## Texto para revisão

A taxa anual de inflação da Austrália manteve-se em 3,8% em janeiro de 2026, inalterada em relação a dezembro, mas ligeiramente acima das expectativas de mercado de 3,7%. O valor continuou acima da meta de 2% a 3% do banco central, o Reserve Bank.
A inflação de serviços desacelerou para 3,9%, após atingir a máxima de dois anos de 4,1%, enquanto a inflação de bens acelerou para 3,8%, vinda de 3,4%. A alta nos preços de bens foi impulsionada principalmente por um forte aumento nos custos de eletricidade (32,2% vs. 21,5%) após o fim dos subsídios concedidos pelos estados.

Dados de origem

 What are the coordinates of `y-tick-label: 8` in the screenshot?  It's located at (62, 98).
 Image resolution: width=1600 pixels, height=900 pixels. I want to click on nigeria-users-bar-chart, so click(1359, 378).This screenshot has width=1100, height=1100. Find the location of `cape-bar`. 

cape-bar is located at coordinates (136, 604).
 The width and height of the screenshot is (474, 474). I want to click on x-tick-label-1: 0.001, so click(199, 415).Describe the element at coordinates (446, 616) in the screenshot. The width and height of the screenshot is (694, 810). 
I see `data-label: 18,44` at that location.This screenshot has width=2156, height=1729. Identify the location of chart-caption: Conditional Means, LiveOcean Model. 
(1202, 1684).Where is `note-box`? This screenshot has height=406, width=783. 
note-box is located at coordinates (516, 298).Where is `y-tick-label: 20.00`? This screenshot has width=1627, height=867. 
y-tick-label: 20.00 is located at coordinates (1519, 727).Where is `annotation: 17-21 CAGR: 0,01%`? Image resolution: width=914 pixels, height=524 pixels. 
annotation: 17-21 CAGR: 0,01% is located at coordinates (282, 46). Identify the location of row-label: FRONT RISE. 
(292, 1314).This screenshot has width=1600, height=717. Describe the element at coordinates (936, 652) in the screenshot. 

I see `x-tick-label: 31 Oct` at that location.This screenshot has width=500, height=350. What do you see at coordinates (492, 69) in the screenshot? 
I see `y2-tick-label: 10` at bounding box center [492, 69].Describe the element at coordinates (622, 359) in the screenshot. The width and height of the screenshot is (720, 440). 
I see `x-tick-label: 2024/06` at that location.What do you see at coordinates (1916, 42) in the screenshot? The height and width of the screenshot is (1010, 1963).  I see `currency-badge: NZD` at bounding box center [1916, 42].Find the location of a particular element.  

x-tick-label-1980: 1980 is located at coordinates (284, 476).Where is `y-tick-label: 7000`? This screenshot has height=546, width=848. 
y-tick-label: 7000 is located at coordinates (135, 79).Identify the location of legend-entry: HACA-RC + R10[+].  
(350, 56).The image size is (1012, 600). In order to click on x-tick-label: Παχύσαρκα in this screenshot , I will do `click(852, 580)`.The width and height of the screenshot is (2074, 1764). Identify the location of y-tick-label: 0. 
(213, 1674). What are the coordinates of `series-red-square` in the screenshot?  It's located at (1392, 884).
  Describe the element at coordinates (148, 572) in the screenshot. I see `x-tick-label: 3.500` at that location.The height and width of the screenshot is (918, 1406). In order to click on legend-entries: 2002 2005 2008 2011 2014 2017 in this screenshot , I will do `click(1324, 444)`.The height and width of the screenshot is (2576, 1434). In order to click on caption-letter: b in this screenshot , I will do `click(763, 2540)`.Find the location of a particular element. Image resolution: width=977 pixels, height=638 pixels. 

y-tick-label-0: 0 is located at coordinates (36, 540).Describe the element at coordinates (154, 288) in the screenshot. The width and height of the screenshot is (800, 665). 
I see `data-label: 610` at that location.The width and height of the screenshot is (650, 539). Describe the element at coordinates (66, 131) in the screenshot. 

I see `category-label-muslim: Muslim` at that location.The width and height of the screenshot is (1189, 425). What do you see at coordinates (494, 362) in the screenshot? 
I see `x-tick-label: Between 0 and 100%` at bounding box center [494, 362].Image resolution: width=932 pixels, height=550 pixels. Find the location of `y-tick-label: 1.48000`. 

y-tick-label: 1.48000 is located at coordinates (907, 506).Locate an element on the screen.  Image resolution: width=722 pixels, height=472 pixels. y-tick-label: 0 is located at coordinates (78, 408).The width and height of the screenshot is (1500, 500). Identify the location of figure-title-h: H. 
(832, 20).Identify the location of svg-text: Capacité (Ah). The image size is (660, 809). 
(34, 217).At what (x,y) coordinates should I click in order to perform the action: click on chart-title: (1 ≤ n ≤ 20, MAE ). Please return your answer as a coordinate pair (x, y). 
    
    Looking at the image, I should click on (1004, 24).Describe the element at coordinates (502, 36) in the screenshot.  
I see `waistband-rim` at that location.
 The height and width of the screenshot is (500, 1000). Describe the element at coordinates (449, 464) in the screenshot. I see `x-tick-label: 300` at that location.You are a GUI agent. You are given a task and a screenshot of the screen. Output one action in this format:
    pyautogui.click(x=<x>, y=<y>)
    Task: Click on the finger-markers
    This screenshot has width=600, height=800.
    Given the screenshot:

## Tarefa a realizar
Reproduza na íntegra o texto sobre a inflação na Austrália.

## Resposta do exercício
A taxa anual de inflação da Austrália manteve-se em 3,8% em janeiro de 2026, inalterada em relação a dezembro, mas ligeiramente acima das expectativas de mercado de 3,7%. O valor continuou acima da meta de 2% a 3% do banco central, o Reserve Bank.
A inflação de serviços desacelerou para 3,9%, após atingir a máxima de dois anos de 4,1%, enquanto a inflação de bens acelerou para 3,8%, vinda de 3,4%. A alta nos preços de bens foi impulsionada principalmente por um forte aumento nos custos de eletricidade (32,2% vs. 21,5%) após o fim dos subsídios concedidos pelos estados.